Neil Rubin, editor of the Baltimore Jewish Times, reports on the appearance of Arnie Eisen, chancellor of the Jewish Theological Seminary of America, at the annual convention of Conservative rabbis – and offers plenty of his own advice:
While Conservative Judaism is in no danger of closing up shop, it must redefine and recapture its niche on the contemporary Jewish scene. Rest assured that if not inspired now, tomorrow a large percentage of the children and grandchildren of present-day Conservative Jews will be Jewish in name only.
For me, chief among the concerns is that Conservative congregations — entrenched in institutional leadership and programming — are struggling to make themselves relevant to large numbers of teens, young adults and young families.

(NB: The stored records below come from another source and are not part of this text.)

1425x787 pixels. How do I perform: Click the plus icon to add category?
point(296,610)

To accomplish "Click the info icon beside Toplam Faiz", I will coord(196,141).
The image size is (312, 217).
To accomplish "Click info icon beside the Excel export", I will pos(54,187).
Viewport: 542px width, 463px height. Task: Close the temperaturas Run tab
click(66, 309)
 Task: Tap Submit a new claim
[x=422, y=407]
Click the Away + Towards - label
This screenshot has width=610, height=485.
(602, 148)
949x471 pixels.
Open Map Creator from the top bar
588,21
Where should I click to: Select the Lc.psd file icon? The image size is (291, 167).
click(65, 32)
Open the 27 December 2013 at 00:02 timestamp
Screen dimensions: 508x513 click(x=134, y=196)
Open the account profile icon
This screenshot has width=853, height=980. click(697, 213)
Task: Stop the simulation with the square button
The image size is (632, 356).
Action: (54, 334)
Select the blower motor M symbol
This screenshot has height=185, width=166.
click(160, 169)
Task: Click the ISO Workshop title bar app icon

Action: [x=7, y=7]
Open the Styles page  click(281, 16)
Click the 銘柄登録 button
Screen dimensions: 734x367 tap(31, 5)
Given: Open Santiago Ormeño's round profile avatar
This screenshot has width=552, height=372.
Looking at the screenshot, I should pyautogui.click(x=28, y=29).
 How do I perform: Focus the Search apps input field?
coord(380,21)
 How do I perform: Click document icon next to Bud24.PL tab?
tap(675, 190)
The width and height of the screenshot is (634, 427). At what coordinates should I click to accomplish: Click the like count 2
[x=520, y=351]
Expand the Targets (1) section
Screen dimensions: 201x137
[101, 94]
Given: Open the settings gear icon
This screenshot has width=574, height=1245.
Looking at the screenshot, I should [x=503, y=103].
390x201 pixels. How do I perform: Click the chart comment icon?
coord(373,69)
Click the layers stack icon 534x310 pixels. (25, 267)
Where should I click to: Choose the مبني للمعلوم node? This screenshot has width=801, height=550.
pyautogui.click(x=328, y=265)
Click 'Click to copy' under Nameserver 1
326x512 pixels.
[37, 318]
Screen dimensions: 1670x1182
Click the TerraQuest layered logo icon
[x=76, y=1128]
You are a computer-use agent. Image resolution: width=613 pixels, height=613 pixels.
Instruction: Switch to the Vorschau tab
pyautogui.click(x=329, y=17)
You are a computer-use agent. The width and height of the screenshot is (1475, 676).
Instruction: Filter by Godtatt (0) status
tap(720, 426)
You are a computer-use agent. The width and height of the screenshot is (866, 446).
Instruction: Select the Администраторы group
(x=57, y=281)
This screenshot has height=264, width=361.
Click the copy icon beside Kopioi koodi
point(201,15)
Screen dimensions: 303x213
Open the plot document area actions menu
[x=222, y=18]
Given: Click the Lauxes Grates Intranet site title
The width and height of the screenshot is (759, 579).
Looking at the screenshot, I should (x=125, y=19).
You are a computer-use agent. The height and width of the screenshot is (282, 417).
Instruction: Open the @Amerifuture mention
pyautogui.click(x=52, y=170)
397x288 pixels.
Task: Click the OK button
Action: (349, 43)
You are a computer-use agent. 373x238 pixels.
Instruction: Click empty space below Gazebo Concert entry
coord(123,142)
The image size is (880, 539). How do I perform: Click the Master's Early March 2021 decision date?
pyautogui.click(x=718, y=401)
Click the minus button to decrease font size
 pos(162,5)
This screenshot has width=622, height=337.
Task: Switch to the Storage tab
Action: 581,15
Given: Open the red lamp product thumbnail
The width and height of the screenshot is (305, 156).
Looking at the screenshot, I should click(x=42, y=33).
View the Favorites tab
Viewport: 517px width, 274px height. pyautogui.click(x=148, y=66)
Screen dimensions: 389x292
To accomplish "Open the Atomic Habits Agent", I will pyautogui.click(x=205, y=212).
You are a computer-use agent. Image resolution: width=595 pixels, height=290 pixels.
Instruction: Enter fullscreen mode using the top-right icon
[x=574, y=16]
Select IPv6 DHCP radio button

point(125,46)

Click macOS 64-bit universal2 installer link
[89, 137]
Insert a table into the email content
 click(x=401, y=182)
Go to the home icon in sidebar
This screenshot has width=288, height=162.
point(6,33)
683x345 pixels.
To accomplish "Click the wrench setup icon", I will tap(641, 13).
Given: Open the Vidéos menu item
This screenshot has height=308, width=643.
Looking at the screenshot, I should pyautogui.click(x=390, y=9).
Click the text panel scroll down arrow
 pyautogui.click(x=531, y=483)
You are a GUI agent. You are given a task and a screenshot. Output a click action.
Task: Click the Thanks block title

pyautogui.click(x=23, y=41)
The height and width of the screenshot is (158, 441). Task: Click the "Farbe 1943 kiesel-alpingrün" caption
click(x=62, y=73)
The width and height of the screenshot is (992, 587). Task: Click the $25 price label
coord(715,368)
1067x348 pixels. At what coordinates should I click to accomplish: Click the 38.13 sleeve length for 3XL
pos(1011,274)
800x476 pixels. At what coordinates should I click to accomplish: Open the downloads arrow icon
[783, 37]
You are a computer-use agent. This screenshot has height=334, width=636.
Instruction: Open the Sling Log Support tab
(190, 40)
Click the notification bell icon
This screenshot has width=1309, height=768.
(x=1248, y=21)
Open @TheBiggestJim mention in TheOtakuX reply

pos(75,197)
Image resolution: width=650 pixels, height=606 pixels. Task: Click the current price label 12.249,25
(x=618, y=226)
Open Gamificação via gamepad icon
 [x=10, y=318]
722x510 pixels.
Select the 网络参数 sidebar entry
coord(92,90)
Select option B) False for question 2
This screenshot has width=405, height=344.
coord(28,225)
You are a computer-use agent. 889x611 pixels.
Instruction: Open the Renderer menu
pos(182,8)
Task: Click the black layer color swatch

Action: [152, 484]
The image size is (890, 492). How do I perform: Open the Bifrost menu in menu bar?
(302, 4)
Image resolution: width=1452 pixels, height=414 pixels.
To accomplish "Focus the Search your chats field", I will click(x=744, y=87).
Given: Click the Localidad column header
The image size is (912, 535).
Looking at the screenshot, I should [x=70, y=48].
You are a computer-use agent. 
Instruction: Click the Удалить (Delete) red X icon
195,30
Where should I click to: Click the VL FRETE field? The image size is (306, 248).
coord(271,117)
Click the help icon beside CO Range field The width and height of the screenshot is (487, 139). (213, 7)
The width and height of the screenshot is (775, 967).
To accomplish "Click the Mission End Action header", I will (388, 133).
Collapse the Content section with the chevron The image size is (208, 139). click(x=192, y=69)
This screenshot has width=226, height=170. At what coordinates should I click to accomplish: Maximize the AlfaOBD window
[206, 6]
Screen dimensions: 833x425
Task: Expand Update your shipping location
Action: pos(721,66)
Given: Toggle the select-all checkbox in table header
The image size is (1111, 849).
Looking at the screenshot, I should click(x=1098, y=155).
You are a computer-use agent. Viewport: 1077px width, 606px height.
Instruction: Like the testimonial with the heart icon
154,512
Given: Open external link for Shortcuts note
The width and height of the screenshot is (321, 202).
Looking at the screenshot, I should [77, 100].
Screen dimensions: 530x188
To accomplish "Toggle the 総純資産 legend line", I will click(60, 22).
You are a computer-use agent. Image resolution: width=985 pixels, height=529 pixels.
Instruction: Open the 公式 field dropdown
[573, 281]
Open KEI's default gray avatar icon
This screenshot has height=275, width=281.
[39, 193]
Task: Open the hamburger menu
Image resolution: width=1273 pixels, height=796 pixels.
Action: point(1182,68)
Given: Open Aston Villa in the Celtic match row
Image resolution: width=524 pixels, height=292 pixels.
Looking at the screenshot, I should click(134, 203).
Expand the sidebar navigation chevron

Yes, there are efforts to stem this tide, including here. And yes, some people with children find deep purpose in synagogue life. (I’m one of them.) Yet the numbers in study after study speak for themselves.
Those surveys show that what works with younger Jews is volunteerism and social action.
Rubin says Eisen is on to the problem – the JTS chancellor acknowledged that the Reform and the Orthodox are light years ahead when it comes to political activism.
“Young people, feeling at home in their country, expect to have Judaism matter here and all over the world, and they are dismayed when it does not,” Eisen said. “We need to know that our community is active. We need to know that our people have maintained faith with [Judaism's] compassion and righteousness.”
According to Rubin, Eisen went on to recall that many of the movement’s present-day leaders were “once inspired –– and driven to meaningful debate –– by JTS’ Rabbi Abraham Joshua Heschel’s passionate embrace of civil rights and the Vietnam War protests.” If not for Heschel, “Many of us might not be here today.”
Rubin ended his column on a hopeful note:
If Dr. Eisen can succeed –– and it will take years –– the Conservative synagogue can again be a venue of debate with integrity, which leads to action. If that does not happen, Jews will continue to be at the forefront of social causes, as they have ever since Emancipation itself began in the late 1700s. But sadly, our synagogues will have missed a wonderful opportunity.
A good start, he urged, would be to simply pick one issue and make it the cause of Conservative Judaism. With all that faces our nation, how hard should that be?